══ Record set

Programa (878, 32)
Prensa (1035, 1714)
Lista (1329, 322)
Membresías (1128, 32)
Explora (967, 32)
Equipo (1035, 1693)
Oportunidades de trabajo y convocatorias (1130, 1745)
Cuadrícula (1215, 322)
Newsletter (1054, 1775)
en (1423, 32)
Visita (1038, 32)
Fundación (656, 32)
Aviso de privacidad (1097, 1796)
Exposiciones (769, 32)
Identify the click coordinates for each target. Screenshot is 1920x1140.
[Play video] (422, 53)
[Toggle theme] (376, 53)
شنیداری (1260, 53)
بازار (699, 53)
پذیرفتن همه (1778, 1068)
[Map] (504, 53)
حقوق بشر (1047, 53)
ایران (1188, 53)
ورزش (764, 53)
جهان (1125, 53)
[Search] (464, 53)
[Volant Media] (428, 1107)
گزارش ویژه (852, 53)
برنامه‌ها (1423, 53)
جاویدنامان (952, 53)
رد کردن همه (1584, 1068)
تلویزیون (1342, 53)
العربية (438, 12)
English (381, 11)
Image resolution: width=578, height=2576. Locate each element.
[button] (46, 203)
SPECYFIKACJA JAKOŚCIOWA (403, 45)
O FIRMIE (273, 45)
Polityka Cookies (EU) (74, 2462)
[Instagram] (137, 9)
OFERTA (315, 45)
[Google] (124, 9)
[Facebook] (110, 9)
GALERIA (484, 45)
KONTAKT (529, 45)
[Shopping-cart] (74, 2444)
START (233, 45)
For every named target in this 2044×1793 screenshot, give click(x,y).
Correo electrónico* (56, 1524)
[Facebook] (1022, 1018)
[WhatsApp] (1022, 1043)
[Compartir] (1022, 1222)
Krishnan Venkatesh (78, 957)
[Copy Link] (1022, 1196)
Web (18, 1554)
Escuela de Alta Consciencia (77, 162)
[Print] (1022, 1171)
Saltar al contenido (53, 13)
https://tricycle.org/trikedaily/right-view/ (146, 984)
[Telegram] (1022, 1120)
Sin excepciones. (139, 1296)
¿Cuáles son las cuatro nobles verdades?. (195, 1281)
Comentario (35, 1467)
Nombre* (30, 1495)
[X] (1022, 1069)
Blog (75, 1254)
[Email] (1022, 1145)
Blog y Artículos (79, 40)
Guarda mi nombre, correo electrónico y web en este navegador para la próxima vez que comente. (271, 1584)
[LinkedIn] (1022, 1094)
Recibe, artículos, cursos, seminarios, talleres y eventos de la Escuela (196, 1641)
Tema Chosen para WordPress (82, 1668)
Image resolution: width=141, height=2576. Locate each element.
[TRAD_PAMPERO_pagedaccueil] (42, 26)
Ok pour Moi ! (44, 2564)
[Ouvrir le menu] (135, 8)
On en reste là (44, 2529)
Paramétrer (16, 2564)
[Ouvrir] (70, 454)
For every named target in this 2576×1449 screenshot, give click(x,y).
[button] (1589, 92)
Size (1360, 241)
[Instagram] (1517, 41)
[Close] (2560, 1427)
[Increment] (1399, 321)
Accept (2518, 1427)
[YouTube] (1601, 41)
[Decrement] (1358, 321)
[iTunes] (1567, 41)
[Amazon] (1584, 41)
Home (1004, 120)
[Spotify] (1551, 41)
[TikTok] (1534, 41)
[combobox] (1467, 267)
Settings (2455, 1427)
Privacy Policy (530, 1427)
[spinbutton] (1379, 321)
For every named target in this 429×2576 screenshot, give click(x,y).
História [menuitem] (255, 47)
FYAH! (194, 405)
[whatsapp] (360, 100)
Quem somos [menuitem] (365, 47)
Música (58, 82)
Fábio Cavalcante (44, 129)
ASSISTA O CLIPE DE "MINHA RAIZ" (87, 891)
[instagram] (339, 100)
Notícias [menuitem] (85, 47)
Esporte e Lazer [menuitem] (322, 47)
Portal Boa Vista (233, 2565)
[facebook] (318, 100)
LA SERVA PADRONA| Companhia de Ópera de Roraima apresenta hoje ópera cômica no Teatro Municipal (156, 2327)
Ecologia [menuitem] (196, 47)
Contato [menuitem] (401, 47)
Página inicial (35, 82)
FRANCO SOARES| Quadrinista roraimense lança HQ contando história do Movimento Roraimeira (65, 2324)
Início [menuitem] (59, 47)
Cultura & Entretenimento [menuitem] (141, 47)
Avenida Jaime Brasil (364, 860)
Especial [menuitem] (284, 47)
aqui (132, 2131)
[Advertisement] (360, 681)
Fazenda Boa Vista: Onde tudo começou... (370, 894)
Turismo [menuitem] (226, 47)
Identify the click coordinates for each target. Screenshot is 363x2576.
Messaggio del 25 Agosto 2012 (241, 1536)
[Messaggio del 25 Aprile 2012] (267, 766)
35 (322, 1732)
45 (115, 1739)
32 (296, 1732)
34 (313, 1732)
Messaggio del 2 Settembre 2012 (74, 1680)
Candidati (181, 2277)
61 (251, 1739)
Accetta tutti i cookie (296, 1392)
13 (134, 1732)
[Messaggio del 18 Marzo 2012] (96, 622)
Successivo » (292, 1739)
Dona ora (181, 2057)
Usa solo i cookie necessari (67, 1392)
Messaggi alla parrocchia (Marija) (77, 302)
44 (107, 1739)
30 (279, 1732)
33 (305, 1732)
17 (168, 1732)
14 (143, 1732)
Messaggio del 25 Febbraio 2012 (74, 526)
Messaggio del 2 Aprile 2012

════

> _What the task asks_
Search the entries for the string "Identify" and copy each line where it occurs.

> _Response area_
Identify the click coordinates for each target. Screenshot is 1920x1140.
Identify the click coordinates for each target. Screenshot is 363x2576.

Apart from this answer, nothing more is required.